Friday, February 17, 2012: 3:30 PM
Room 217-218 (VCC West Building)
Peter Gleick , Pacific Institute for Studies in Development, Environment, and Security, Oakland, CA
The links between water, energy, food, climate, and other challenging global and regional issues are increasingly clear. What is less clear is how those links can possibly be evaluated and explored in an integrated way that will permit effective responses to existing and future water-related threats. While the need for interdisciplinary and international cooperation is apparent, societies (and scientists) are notoriously bad at conducting this kind of research and implementing these kinds of solutions. A wide range of future water scenarios have been constructed over the past 20 years by different organizations, with different tools and intents. In some cases, these scenarios are meant to project existing trends into the future; in others they are ways of exploring the influence of alternative policy and technology options; sometimes they are meant to described preferred "positive futures." Rarely, however, have the complex relationships among drivers of different water scenarios been explored.

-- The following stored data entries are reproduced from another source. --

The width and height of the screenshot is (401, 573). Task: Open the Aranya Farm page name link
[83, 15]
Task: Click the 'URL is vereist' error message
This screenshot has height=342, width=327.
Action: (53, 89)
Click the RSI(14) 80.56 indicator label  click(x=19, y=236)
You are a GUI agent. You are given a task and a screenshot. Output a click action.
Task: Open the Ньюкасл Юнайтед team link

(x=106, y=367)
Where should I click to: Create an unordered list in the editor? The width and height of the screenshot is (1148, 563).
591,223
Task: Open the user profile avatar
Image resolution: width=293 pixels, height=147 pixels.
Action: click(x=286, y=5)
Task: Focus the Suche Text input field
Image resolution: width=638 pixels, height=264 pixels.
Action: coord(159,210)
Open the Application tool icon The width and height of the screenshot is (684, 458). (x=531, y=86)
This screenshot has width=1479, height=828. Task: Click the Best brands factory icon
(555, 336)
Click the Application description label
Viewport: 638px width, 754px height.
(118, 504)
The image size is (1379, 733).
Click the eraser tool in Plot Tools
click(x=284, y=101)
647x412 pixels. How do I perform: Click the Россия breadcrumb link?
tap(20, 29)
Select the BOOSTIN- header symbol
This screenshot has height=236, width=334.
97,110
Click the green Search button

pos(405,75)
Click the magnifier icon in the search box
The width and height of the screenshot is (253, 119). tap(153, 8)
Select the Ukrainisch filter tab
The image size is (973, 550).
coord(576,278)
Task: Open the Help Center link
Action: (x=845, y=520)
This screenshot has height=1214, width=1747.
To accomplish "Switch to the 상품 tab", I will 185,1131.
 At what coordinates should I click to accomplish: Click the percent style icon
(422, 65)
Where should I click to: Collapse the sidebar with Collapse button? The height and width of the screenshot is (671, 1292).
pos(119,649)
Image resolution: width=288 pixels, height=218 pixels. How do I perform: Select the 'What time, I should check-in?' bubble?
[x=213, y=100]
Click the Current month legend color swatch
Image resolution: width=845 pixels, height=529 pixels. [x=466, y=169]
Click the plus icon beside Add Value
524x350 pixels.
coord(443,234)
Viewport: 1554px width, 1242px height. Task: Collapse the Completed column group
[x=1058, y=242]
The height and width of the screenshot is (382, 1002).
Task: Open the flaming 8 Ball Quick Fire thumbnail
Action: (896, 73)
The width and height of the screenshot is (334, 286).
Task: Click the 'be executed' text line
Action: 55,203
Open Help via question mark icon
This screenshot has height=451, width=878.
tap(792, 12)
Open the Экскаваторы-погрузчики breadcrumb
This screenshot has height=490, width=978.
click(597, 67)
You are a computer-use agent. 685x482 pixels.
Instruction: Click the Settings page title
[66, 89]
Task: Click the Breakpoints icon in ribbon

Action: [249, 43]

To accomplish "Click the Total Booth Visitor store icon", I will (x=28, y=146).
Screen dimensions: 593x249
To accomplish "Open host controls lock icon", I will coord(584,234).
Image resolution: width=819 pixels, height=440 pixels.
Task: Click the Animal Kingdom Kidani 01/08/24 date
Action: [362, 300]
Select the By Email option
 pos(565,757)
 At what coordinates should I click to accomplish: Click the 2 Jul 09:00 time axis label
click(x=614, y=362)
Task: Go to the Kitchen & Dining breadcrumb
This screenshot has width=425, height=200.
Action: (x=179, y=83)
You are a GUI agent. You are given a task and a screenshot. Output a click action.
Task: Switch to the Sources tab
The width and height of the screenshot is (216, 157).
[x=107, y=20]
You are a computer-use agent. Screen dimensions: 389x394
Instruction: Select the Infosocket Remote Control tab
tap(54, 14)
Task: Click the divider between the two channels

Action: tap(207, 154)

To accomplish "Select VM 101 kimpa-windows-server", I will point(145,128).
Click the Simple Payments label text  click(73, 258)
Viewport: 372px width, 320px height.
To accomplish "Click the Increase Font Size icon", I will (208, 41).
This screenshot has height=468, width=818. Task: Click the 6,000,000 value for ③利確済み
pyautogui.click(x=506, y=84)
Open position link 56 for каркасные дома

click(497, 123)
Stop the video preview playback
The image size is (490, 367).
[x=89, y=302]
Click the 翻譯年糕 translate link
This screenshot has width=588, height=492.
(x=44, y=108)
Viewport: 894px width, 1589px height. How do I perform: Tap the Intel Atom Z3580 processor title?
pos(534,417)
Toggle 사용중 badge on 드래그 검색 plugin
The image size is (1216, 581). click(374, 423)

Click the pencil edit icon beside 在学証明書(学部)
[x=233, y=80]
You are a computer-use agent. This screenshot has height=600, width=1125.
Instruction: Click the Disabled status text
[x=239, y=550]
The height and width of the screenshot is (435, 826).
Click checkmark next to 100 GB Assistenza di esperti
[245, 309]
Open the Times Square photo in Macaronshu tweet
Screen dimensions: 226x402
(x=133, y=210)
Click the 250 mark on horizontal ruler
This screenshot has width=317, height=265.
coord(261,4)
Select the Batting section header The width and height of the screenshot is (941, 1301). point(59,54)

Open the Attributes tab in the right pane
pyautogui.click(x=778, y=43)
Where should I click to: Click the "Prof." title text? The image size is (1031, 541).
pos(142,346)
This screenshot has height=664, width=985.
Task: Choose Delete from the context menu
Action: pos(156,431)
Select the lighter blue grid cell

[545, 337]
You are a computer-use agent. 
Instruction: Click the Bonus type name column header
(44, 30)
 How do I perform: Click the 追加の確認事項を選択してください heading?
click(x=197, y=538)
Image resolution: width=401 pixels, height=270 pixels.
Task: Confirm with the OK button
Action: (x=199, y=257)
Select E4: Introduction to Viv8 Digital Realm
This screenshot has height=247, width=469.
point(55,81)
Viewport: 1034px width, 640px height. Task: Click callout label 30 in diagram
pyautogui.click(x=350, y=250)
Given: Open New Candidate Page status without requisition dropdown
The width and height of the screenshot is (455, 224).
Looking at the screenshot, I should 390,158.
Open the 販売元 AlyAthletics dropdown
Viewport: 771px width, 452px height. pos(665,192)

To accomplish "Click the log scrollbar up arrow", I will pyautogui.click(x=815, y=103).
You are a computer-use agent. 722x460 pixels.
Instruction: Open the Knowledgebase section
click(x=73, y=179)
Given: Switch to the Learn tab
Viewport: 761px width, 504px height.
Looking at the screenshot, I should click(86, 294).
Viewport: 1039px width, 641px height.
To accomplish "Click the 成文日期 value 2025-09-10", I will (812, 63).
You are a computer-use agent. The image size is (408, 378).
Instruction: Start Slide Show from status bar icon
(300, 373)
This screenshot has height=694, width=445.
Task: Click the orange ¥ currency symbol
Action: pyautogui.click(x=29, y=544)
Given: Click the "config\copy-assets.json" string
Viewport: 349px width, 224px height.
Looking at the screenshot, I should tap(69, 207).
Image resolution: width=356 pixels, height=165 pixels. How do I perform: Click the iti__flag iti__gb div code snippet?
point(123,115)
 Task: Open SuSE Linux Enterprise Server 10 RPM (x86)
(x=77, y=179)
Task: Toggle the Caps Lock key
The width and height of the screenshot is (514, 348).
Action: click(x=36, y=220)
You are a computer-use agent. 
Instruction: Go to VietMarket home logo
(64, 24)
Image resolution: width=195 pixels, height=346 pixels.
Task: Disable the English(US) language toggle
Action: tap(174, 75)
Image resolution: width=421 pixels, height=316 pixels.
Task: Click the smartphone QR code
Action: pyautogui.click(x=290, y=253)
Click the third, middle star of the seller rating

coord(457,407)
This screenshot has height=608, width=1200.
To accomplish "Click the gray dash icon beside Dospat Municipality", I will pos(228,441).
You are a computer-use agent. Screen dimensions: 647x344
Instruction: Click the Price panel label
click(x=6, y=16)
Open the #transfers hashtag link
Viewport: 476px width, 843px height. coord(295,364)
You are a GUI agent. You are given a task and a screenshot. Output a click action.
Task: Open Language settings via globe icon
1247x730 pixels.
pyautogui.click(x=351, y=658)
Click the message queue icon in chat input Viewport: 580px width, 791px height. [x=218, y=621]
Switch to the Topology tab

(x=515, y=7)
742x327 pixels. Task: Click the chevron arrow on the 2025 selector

This presentation will describe a recent international and interdisciplinary research effort to evaluate both the complex drivers of future water scenarios and to investigate the challenges of influencing or altering those drivers with effective policies. Some of these policies are traditional "water sector" policies, but others include efforts normally considered outside of water discussions, including energy, economic, agricultural, and demographic factors.